For years, not-for-profit healthcare providers have shown little interest in REIT financing. For many, it's a control issue. Providers have been reluctant to cede control of a property to another owner, says Gerry Means, a senior vice president with Bedford, Texas-based financial adviser Ponder & Co.
But as healthcare delivery evolves and providers realize that healthcare doesn't revolve around the hospital anymore, system executives are becoming more open to other ownership arrangements, says Kenneth Kaufman, founder and managing director of Northfield, Ill.-based financial adviser Kaufman, Hall & Associates.
"Once you've made that philosophical change in your thinking, then control issues may not be nearly as important," he says.
Lillibridge and Scarborough say they're willing to accommodate providers' desire for more control. Rather than a sale, for example, the company will consider a joint venture. Providers also may negotiate buyback clauses enabling them to recover control of their properties at fair-market value.
Providers often pay very little attention to real estate, Scarborough has found. "We bring the ability to manage these facilities and take that responsibility off their backs." But that, too, is negotiable, she says.
If a system decides to lease back a facility, executives must weigh the cost of lease payments against its cost of capital. One reason not-for-profits haven't fallen in love with REITs is the cost of the money.

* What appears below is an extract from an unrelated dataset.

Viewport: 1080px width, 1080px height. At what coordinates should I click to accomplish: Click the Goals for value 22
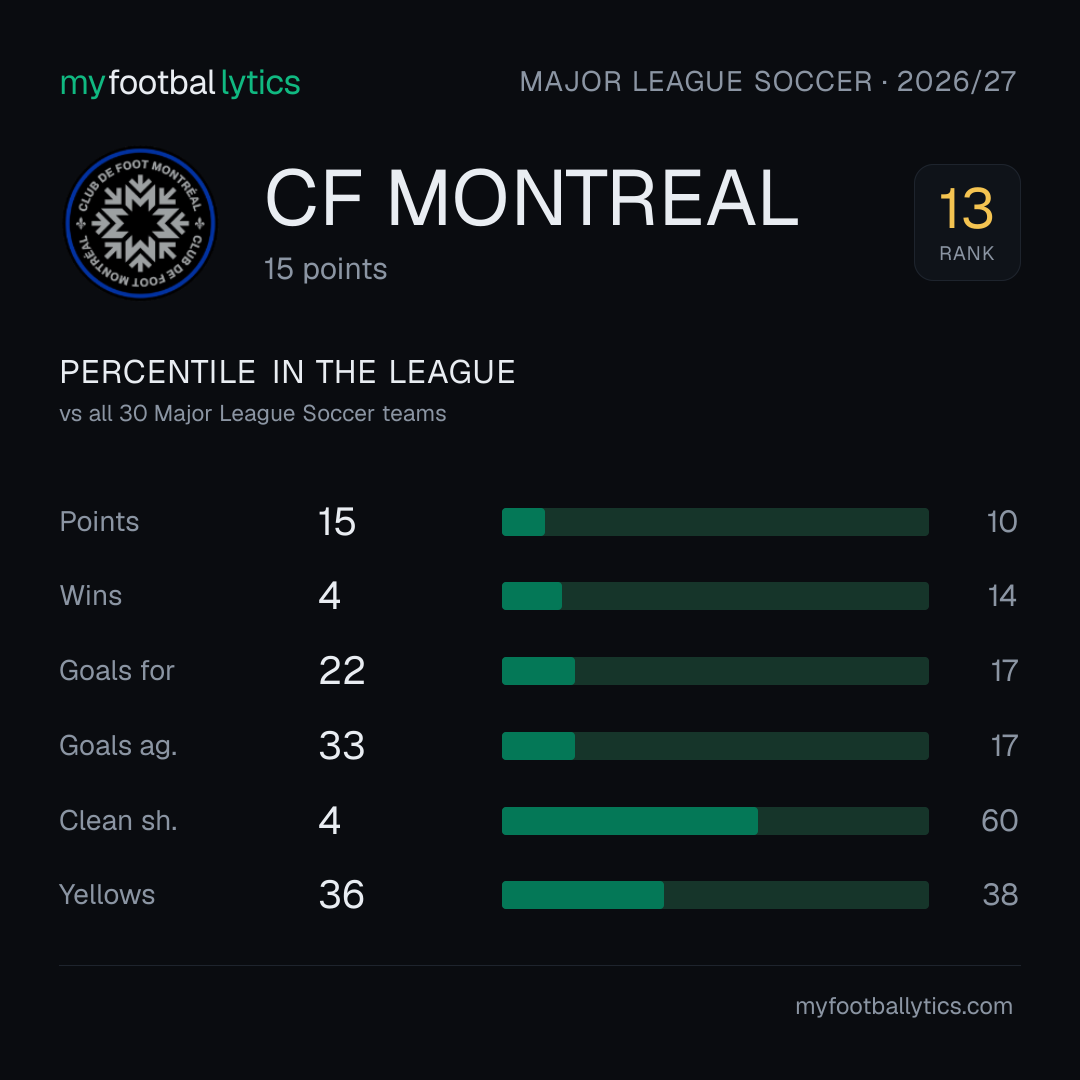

These days not-for-profit healthcare providers can issue tax-exempt bonds at 5.5%. But not-for-profits that lease back from a REIT can easily pay 1.5 to 3 percentage points more. In fact, depending on the provider's credit quality, costs could total as much as 12%, says Terry Ward, president and CEO of the Ward Group, a Houston-based medical facilities developer and manager.
Lillibridge Health Trust's cost of money, or what it needs to charge in rent, runs about 9% to 9.5%, says Tony Speranzo, vice president and manager of corporate finance in John Nuveen's Irvine, Calif., office.

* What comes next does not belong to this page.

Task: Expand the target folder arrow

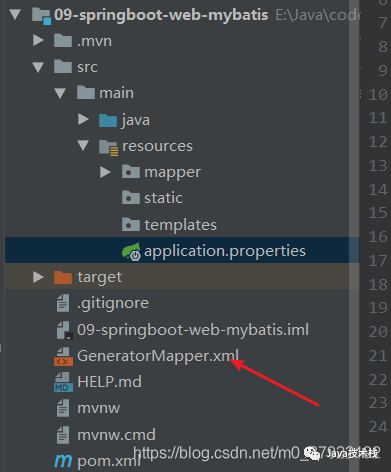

REIT financing isn't for everyone, Ward says. "It can't compete with the not-for-profit bond money." But what it gives healthcare providers is flexibility, he says.

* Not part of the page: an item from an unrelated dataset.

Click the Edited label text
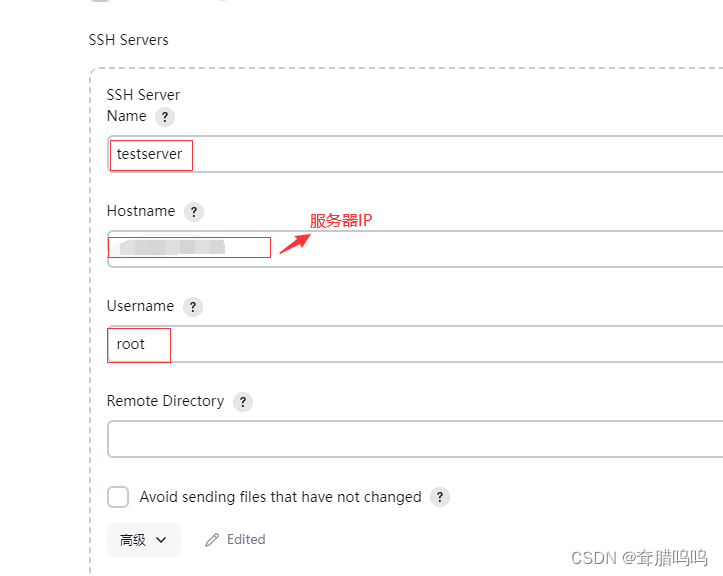Screen dimensions: 723x576 [x=246, y=540]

Instead of letting cash sit in unproductive real estate assets, a system can plow more money into its investment portfolio or invest the capital in ways that will boost revenues and income from operations, Ward explains.
Lillibridge Health Trust is targeting properties that are generally financed with taxable money, like medical office buildings. But finance experts say not-for-profit healthcare providers have ways of tapping less-expensive capital. It's called "back-door financing," and here's how it works:
Say a healthcare system wanted to build a $15 million medical office building for its physicians. It can't issue tax-exempt bonds because of federal prohibitions on the private use of that money. But it can scrape together $15 million worth of tax-exempt capital projects that it would have financed with cash. So it borrows $15 million at low tax-exempt rates to finance those projects and uses cash-on-hand to pay for the medical office building. In effect, the system has leveraged $15 million of tax-exempt money for a nonexempt purpose.
But Scarborough says lease costs need to be weighed against a hospital's total cost of capital-both debt and equity-which runs between 9% and 12%.
There are other benefits of selling to a REIT. Turning over property ownership and management to real estate professionals relieves healthcare systems of that burden, she says. "I really believe hospitals need to focus on their core business."
Providers also need to look at the returns they can generate and the best use of their money, says Nuveen's Speranzo. Few of them make money operating medical office buildings, he says. Most of the value is trapped in the property. The value is released by selling the asset.
As Lillibridge points out, REIT financing gives healthcare executives another balance-sheet management tool. By taking real estate assets off the balance sheet, a system can strengthen its cash position.